Fast forward 25 years and Madoff is serving a 150-year sentence for defrauding investors, from international banks to a prominent holocaust survivor. His trading operation, seen as the legitimate side of the business, was purchased for as much as $25.5 million by a company called Surge Trading. The company disappeared in 2011 because of insufficient capital.

But payment for order flow lives on, and its effects have grown. At one point, Madoff’s firm claimed to have siphoned away around 10% of the NYSE’s volume. While his company is long gone, these off-exchange trades now account for nearly half of the total US stock market. Computerized market makers like Virtu and Citadel Securities have taken Madoff’s place as the dominant market makers for retail stock orders.

What does it mean for the everyday traders? By some measures, brokerage and market making appear to get more competitive each year. Back in Madoff’s day, market makers paid brokerages around 1 cent per share for orders. These days the going rate for Robinhood is around 0.0024 cent per share, according to filings. Market makers are required to give everyday trades the best bid or offer that’s available. Companies like Virtu and Citadel say they go a step further, providing “price improvement” worth hundreds of millions of dollars each year.

Since retail brokerages have abolished commissions—relying more on payment for order flow—trading volumes have skyrocketed. Robinhood had more than 4.3 million daily average trades in March, more than all the other brokerages in this chart. In the first quarter, it raked in $30 million worth of payments for those customer orders.

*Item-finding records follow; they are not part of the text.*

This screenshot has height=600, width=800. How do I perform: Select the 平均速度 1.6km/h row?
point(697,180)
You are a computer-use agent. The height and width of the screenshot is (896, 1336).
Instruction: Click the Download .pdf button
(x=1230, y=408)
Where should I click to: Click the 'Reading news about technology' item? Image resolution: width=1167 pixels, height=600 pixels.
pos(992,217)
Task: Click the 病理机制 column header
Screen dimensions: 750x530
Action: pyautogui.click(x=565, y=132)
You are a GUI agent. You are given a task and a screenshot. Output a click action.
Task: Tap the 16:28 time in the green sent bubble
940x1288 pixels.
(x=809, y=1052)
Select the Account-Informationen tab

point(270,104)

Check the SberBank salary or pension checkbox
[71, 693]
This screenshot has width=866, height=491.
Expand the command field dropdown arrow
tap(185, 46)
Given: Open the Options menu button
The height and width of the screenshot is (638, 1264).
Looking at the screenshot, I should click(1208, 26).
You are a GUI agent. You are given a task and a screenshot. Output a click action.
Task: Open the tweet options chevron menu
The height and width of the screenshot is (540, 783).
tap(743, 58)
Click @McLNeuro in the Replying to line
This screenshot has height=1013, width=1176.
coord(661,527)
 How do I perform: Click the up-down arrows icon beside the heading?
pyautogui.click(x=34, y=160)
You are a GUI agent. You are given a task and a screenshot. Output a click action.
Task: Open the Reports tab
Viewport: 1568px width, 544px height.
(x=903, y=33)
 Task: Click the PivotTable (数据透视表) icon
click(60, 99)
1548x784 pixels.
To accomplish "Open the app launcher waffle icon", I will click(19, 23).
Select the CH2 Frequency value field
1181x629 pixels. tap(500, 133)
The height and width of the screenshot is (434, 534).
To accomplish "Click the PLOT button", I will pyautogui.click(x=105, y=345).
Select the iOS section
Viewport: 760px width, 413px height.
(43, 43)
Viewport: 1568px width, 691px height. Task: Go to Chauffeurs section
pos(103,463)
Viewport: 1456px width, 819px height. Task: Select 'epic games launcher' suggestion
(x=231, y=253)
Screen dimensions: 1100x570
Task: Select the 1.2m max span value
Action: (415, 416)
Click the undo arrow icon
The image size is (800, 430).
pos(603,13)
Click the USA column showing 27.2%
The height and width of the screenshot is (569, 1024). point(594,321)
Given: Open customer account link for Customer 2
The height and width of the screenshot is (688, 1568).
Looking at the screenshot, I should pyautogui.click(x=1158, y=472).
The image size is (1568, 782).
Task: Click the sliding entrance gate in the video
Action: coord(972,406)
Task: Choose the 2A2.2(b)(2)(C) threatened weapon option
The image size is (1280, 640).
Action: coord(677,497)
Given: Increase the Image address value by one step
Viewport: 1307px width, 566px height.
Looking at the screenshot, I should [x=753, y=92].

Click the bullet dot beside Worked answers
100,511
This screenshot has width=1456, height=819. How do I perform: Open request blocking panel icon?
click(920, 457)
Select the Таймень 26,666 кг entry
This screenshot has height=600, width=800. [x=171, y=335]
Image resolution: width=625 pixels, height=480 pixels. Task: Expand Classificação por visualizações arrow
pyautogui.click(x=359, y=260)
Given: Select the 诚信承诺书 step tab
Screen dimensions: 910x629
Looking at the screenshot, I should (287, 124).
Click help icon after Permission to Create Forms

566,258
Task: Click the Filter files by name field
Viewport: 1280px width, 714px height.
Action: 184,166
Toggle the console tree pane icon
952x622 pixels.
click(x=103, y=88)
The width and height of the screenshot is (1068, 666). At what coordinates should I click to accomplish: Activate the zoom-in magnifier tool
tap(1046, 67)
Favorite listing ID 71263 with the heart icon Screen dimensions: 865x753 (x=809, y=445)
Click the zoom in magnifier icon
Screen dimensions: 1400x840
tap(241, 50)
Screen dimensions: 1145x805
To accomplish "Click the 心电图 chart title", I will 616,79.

Order flow payments are still controversial. One group argues that retail traders are getting a better deal than ever. Another points out that conflicts of interest remain, and that brokerage has gotten more opaque. A flat commission was easy to understand, and now the cost to trade securities is buried somewhere in spread between the bid and offer, which is harder to understand and price compare. What’s more, the successors to Madoff’s firm have sucked away an immense amount of market share from NYSE and Nasdaq. At some point, the prices on those exchanges, which are a critical part of the US financial system, could become less efficient and relevant.

Payment for order flow has become a critical money maker for brokerages like Robinhood and Charles Schwab.
Payment for order flow has become a critical money maker for brokerages like Robinhood and Charles Schwab.

In his heyday, Madoff portrayed himself as someone who democratized finance for the little guy—a renegade who went up against NYSE. These days the players have changed, but the sales pitch is remarkably similar. Now it’s Robinhood that touts itself as a brokerage that will “democratize finance for all.”